__Work item__: Would you print the lines below exactly, beginning at the line that has "Where should I click to: Click the interval" and stopping after the line that has "Task: Select Zarusse's Daño máximo portrait"? Only those lines, and no pictures.

__Provided records__:
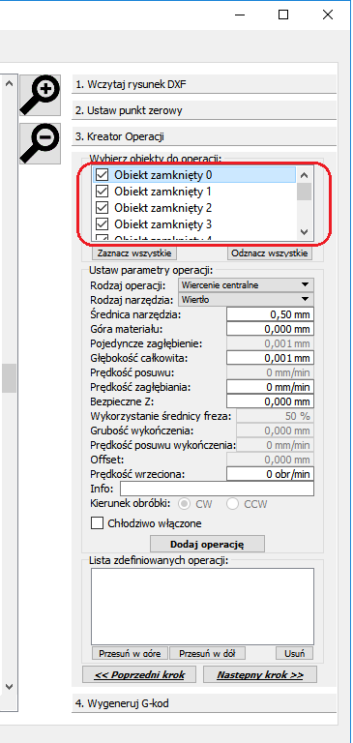Open the Rodzaj narzędzia dropdown
This screenshot has width=353, height=743.
click(246, 299)
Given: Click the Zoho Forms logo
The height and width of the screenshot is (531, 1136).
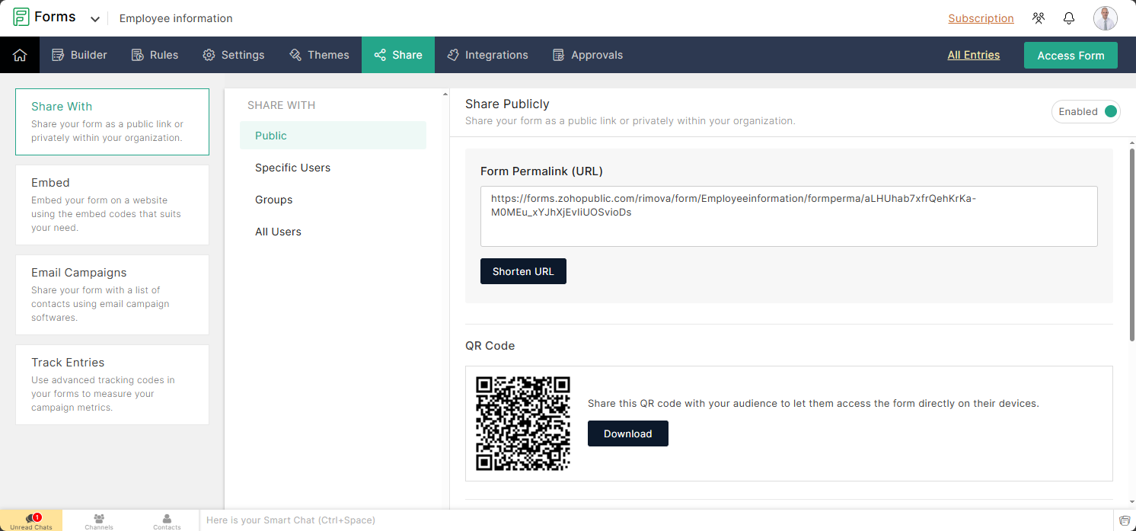Looking at the screenshot, I should point(44,18).
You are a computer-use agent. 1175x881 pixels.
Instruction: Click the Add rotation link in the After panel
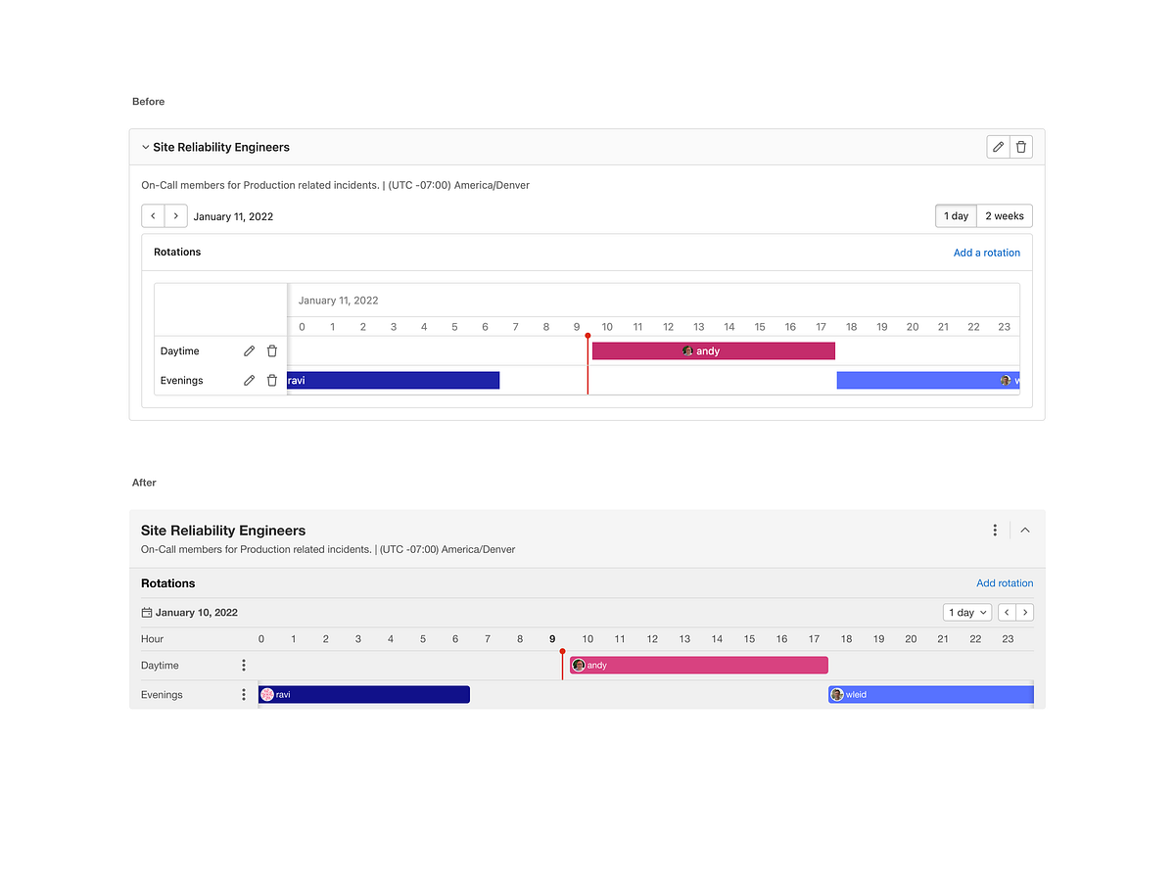point(1005,582)
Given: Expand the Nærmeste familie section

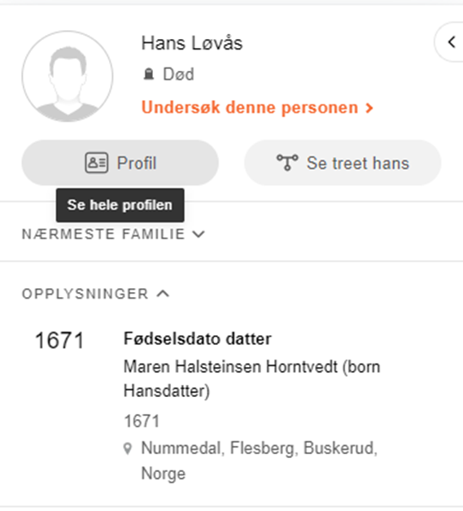Looking at the screenshot, I should point(113,234).
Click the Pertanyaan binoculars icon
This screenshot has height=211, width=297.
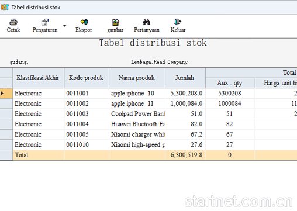pos(146,22)
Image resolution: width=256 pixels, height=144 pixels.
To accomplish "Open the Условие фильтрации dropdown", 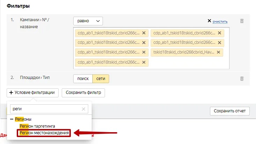I will point(32,93).
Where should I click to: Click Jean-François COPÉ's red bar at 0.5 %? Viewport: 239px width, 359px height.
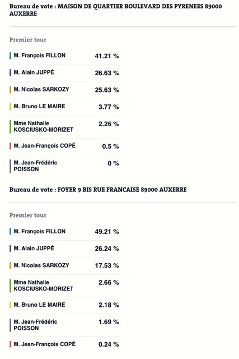[x=10, y=146]
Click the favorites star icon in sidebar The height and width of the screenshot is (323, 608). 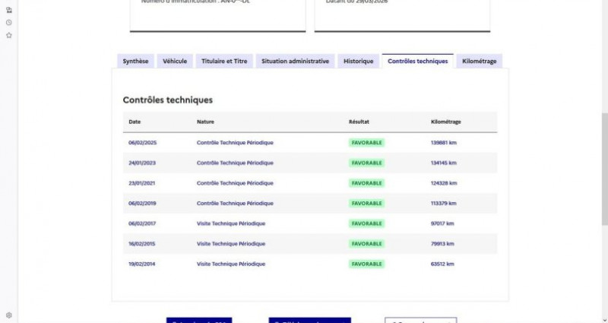(x=9, y=35)
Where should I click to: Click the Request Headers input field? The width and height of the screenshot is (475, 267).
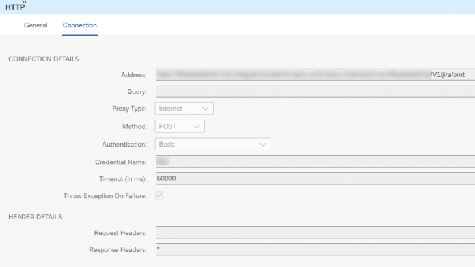pyautogui.click(x=315, y=232)
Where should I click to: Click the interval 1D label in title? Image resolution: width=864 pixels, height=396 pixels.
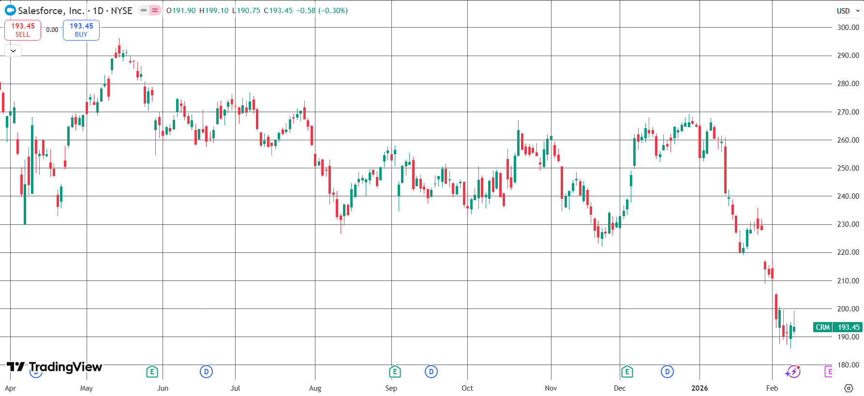coord(98,11)
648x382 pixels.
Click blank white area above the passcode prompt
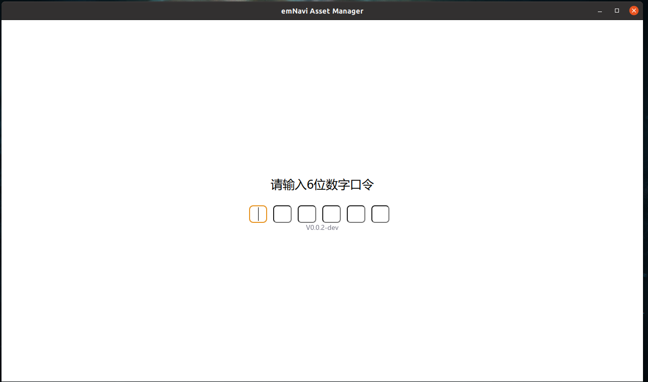click(x=322, y=100)
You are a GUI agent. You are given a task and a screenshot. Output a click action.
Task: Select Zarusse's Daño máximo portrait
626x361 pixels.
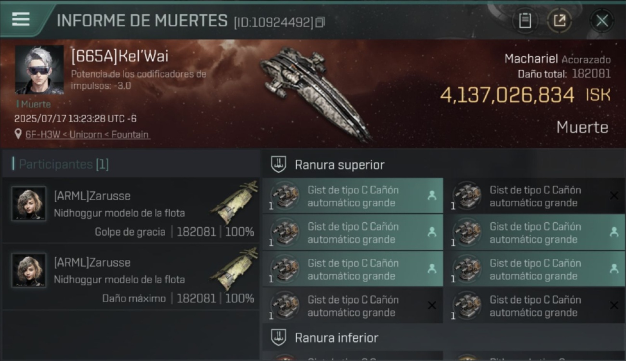[x=29, y=270]
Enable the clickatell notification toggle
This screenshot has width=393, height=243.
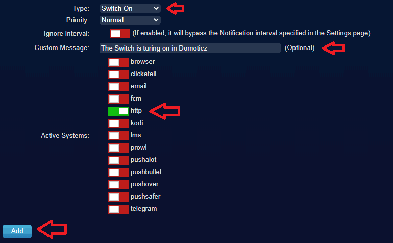tap(118, 75)

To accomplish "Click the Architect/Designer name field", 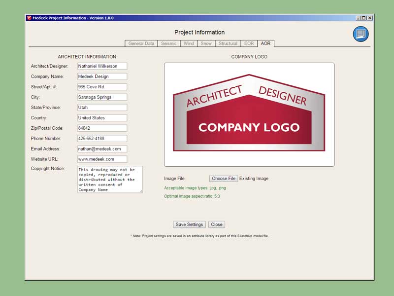I will pos(102,66).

__Solution to the problem__:
Where should I click to: Click the interval 1D label in title? Image resolution: width=864 pixels, height=396 pixels.
coord(98,11)
648x382 pixels.
Click blank white area above the passcode prompt
click(x=322, y=100)
You are a GUI agent. You are given a task and a screenshot. Output a click action.
Task: Select Zarusse's Daño máximo portrait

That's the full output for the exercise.